The FCA published its final guidance on cryptoassets including clarification of its remit in accordance with its areas of focus for its 2019/2020 Business Plan. With over 92 respondents to the consultation paper, there is evidently an extremely broad range of interest in this subject. Lack of regulatory certainty in this sector has often been cited by major institutions as a reluctance to invest, and it is likely that this guidance will be one step closer towards greater interest and activity in the area.

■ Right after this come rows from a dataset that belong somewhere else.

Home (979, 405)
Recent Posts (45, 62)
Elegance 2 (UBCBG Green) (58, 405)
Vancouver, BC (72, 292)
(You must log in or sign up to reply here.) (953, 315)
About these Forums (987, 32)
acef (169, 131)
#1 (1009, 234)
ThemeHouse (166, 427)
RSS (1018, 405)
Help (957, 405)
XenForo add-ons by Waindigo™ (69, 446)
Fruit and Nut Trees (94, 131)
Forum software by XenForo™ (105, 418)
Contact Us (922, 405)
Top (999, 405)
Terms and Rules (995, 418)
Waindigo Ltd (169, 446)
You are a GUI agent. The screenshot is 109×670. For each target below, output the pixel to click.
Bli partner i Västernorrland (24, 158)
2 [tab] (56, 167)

Aspects to the guidance that stand out include:
- pre-trading a firm does not need a licence to issue security tokens. However, as soon as security tokens are traded, authorisation regimes will apply as they fall under the category of “specified investments.” behaving like shares or debt instruments with have ownership rights. In the event a security token is tradeable on capital markets, the Markets in Financial Instruments Directive (MiFID) regime will apply;
- confirmation that exchange and utility tokens will continue to fall outside of the FCA’s regulatory perimeter, however in the case of exemptions such as utility tokens used in e-money schemes, regulation will apply. These tokens will fall within the remit of the 5th Anti-Money Laundering Directive, which is being transposed into UK law later this year; and
- stablecoins may also fall within the definition of e-money.

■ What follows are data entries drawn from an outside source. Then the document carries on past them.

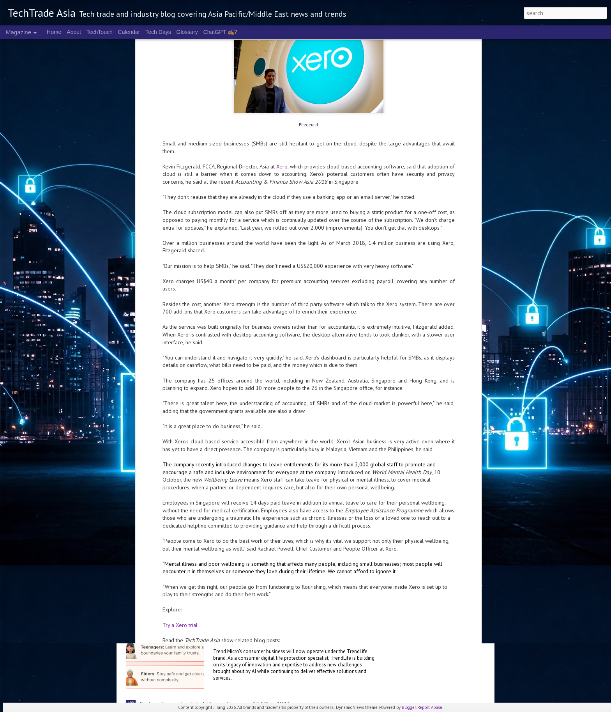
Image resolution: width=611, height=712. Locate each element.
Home (54, 32)
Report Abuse (429, 707)
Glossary (187, 32)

The FCA will provide further clarity on types of tokens in due course – it will separate e-money tokens from the utility tokens and security tokens category, creating a specific regulated e-money token category and an unregulated category that includes utility tokens. Any legislative process required to widen the regulatory perimeter is usually long-winded and time-consuming, so it is not surprising the FCA has stated in the guidance that other conduct-based regimes and rules such as SM&CR and Principles for Business may apply to firms using unregulated tokens. In short, we are edging towards a scenario where there are indirect catch-all provisions until more FCA regulatory time and resource can be spent on the subject.
This guidance is set against the background of other cryptoasset related announcements earlier in the year with the FCA gearing towards a likely ban on the sale of cryptocurrency derivatives and exchange-traded notes to retail investors (an overall retail ban is highly likely to ensue) and a hiring surge at FCA HQ (two positions in a new team dedicated to digital assets within the Financial Crime department).
Moreover, it is likely that Facebook’s announcement to launch its Libra digital coin has added pressure to financial regulators at an international level to clarify their thinking on this subject. The UK’s policy will continue to be informed by other international regulatory bodies – it will be important to follow their developments in order to stay on top of policy formation and regulatory risk in this area.